@Derek provided the following additional information:
(Run time) ... "is over a minute, compared to
10 - 14 seconds before. I am not doing
any specific threading, though I do
have some OpenMP pragmas. Moving the
I/O outside of the filter loop did not
change any of those though. I am
running CentOS 5.5. The image size is
approx 72MB"
That is a huge difference in run time. Since OpenMP is used we can assume there are multiple threads. Since you're only dealing with 72MB of data I can't see how the difference in I/O time could be that large. We can be positive the read time is smaller than your original 10-14 seconds so unless you have a bug in that portion of the code the extra time is in the filter section. The images are presumably binary? As @Satya has suggested profiling your code or at least adding some timing printouts may help identify where the problem lies.
The "advantage" of reading in the loop may be:
- The OS is giving you some parallelism because it is able to perform some of the I/O in parallel with your computation, e.g. reading ahead. You lose that parallelism when you read everything in advance, effectively blocking while reading.

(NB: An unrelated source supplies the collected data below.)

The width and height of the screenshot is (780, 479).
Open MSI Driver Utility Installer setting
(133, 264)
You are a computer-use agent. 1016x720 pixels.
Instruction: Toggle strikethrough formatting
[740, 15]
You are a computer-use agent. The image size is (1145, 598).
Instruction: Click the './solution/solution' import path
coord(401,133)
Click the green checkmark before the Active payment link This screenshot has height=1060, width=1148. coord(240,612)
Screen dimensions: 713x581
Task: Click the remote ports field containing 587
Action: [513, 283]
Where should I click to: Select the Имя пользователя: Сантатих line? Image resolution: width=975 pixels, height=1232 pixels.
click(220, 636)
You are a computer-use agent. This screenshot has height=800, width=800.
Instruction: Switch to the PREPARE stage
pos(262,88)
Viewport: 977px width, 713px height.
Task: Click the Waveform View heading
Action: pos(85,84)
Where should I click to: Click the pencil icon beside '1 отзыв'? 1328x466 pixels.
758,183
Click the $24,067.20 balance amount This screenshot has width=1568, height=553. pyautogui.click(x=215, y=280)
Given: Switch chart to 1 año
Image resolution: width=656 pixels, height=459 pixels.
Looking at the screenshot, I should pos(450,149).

- The read data is in the cache at the time that your filter is accessing the data. Cache misses can really kill performance if the processing is lightweight relative to the memory bandwidth. It's hard to believe this would make a significant difference in this use case because disk I/O is so much slower than memory.
Given your latest update it does seem more likely we're dealing with #2. Something to watch out for though is the memory access patterns (including all threads), it is possible you are seeing cache thrashing because data that used to adjacent in main memory is now further apart. This could have a large impact because if you have many memory accesses and they are all cache misses you always incur the cost of accessing the data further out which can be an order of magnitude difference.
A solution to this is to arrange your memory in stripes, e.g. n lines from the first image, followed by n lines from the second image, followed by n lines from the third image. IIRC this technique is called "striping". The exact stripe size depends on your CPU but it's something you can experiment with (or start with the same amount of data that used to be read in the inner loop if that's large enough).
E.g.:
stripe_number = 0;
do
{
count = fread(striped_buffer+(STRIPE_SIZE*stripe_number*NUM_IMAGES), 1, STRIPE_SIZE, image_file);
stripe_number++;
} while(count != 0);
Read one file at a time so you're not seeking back and forth on your drive.
Regardless, to maximize performance you probably want to look into using asynchronous/overlapped I/O to have your next bit of image data coming in during the time you are processing the previous bit.
If you're developing under Windows this can give you a start on doing overlapped I/O:
http://msdn.microsoft.com/en-us/library/ms686358%28v=vs.85%29.aspx
Once you are doing your I/O in parallel you can figure out if your bottleneck is in the I/O or in the processing. There are different techniques for optimizing those.